Sudan blocked oil exports from South Sudan via its pipelines and will only allow them to resume once a bilateral agreement has been reached on payment for the shipments, Sudanese Oil Minister Ali Ahmed Osman said.
Exports were stopped on Nov. 17, Osman told reporters today in Khartoum, the capital. Last month, Sudan threatened to block shipments unless an accord on transit fees and revenue sharing was agreed. South Sudan owes its northern neighbour $727 million for the August to November period, according to Osman.
“We consider it as a sign of irresponsible anger which does not show any sense of leadership in the government of Sudan,” South Sudan Deputy Petroleum Minister Elizabeth Bol told reporters today in Juba, the South Sudanese capital.

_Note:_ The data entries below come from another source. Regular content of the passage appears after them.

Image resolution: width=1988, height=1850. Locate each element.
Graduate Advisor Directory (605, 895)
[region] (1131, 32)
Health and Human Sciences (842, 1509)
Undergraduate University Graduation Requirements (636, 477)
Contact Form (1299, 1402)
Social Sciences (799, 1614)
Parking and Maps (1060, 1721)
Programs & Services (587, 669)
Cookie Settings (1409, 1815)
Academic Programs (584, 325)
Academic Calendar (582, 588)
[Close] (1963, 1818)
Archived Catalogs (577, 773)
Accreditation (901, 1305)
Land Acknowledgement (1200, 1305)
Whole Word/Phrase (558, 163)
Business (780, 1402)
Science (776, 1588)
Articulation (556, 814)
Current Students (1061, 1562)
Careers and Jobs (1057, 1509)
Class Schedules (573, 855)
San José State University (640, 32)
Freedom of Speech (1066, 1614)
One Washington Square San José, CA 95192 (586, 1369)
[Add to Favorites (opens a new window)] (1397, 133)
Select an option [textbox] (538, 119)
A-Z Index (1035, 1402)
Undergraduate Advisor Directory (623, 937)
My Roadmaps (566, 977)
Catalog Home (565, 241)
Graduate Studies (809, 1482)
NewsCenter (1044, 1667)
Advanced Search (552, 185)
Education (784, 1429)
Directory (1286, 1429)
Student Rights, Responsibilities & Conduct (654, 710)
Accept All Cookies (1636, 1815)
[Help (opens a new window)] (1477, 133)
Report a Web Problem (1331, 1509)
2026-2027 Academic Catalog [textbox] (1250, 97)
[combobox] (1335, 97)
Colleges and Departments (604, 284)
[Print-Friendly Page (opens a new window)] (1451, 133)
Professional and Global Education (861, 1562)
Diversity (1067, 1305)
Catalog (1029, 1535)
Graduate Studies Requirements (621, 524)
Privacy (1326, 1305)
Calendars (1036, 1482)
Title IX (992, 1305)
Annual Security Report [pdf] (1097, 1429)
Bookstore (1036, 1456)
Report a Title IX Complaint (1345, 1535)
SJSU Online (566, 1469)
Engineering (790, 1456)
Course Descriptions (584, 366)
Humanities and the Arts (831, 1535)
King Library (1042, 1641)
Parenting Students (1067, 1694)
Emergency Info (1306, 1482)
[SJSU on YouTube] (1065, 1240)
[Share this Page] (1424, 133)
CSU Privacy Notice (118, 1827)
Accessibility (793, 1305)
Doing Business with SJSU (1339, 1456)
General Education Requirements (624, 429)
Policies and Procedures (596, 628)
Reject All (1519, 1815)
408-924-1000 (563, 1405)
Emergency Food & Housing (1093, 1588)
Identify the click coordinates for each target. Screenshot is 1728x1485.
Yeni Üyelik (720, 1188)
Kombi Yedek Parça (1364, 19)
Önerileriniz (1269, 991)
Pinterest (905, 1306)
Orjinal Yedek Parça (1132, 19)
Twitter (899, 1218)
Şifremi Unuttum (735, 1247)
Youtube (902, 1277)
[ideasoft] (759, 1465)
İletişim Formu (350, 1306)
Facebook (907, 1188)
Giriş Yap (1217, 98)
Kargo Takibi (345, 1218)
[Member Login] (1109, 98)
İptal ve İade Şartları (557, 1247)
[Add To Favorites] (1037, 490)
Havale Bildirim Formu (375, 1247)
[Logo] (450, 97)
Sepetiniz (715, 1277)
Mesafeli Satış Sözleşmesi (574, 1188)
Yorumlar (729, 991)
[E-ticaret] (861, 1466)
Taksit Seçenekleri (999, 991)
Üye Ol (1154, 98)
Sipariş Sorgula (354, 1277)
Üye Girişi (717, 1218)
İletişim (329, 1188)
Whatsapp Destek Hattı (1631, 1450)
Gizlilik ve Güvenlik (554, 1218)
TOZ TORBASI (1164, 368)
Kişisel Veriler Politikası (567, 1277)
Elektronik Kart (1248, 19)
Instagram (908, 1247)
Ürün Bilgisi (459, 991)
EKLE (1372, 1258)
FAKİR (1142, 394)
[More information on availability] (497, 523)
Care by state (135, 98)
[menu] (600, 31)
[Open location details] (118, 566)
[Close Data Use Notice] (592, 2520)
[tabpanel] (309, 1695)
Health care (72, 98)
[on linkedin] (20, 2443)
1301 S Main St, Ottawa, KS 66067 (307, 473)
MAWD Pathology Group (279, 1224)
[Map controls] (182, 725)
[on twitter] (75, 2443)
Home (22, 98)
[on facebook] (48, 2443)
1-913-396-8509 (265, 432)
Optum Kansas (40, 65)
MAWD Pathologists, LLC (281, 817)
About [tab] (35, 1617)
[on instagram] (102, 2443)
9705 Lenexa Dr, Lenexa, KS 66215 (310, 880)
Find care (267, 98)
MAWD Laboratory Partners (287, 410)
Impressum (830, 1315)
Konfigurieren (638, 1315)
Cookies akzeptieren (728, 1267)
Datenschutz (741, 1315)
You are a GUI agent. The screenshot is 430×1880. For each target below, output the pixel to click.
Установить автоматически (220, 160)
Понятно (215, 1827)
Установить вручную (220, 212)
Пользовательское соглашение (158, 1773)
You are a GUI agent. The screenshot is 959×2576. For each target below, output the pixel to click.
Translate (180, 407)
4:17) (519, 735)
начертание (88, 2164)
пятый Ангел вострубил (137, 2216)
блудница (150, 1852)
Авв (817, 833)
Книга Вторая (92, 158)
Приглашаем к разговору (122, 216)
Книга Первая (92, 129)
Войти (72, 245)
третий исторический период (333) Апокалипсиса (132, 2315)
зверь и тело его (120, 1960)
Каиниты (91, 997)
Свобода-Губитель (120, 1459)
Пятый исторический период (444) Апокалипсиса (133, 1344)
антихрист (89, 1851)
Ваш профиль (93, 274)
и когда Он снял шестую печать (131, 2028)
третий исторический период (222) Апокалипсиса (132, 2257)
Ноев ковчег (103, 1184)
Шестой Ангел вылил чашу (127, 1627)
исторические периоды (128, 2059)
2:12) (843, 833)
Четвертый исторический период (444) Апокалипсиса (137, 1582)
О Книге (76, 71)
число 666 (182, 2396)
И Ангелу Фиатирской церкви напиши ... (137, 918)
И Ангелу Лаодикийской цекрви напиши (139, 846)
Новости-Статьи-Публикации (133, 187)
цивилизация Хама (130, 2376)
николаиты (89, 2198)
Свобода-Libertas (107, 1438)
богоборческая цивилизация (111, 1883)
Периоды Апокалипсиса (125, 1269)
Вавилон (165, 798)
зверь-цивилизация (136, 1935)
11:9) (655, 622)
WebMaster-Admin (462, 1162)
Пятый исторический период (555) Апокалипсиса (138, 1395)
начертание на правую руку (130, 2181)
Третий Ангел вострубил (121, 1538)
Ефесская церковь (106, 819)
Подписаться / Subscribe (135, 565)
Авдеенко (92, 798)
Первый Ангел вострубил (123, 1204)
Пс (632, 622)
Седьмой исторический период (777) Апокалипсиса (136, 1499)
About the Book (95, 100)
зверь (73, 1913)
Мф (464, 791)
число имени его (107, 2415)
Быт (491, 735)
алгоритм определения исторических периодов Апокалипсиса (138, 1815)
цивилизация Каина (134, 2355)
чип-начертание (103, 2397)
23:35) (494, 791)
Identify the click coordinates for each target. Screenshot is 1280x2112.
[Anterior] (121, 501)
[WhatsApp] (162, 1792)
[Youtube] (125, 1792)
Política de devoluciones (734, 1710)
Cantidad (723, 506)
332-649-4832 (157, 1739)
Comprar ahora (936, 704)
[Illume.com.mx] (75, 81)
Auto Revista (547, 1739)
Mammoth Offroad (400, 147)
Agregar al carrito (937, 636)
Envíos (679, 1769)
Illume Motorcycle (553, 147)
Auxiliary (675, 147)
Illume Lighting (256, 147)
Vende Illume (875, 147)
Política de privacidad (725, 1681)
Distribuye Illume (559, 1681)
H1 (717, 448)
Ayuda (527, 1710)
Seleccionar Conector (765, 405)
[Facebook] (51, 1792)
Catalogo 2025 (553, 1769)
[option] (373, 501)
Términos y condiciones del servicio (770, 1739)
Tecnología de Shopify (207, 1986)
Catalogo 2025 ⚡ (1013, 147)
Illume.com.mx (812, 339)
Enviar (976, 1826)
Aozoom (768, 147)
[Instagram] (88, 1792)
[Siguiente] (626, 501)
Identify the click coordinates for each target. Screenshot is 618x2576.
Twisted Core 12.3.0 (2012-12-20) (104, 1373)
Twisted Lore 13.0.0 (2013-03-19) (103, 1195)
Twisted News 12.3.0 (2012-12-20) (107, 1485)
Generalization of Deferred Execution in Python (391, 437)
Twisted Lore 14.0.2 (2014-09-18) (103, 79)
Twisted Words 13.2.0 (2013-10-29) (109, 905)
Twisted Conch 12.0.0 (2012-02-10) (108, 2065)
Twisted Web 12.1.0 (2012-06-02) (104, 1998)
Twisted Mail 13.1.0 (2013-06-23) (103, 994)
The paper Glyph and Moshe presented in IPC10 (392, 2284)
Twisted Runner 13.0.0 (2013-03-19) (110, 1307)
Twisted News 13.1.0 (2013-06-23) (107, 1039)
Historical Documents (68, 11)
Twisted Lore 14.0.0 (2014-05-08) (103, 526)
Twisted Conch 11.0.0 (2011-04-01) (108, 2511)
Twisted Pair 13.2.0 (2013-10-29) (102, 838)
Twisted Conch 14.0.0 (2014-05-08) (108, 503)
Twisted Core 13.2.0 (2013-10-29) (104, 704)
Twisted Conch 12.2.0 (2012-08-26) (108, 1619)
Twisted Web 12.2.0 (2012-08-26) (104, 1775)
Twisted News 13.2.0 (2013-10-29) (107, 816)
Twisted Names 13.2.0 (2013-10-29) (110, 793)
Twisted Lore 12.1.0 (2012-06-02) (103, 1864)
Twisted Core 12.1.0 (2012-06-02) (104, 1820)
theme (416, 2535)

Landlocked South Sudan is trying to end its reliance on the north by talking to companies about building an export pipeline through Kenya, according to the U.S. Energy Information Administration. While South Sudan took control of about three- quarters of the former state’s output of 490,000 barrels a day when it seceded in July, it relies on the north for access to refining and an export terminal on the Red Sea.
Bol said the blockade prevented a shipment of 600,000 barrels of Nile-blend crude from being delivered to China International United Petroleum & Chemical Corp. A shipment of 1 million barrels of Dar blend oil to Geneva-based Vitol SA may also be at risk if the blockade continues, Bol said.
Row Over Shares
The halt to exports comes after South Sudan announced in a presidential decree on Nov. 8 that it seized the shares held by Sudapet, Sudan’s state-owned petroleum company, in joint operations with companies including China National Petroleum Corp., Malaysia’s Petroliam Nasional Bhd and India’s Oil & Natural Gas Corp. Sudan may sue over the seizure, Osman said.
“Seizing the company’s shares is completely illegal and Sudan has the right to sue the government in international courts,” he said. South Sudan on Nov. 21 defended its decision to take control of the shares, calling it a “legitimate act of sovereignty.”
African Union-sponsored negotiations between the two countries began on Nov. 21 over issues including the oil fees the south should pay to ship crude through the north and the disputed region of Abyei.
Southern Sudan’s government is studying the feasibility of building a new pipeline to export oil via its East African neighbours, rather than using Sudan’s oil pipeline that runs to Port Sudan on the Red Sea, the government said last week.
Southern officials have said previously they are considering building a pipeline that would carry crude to the Kenyan port of Lamu.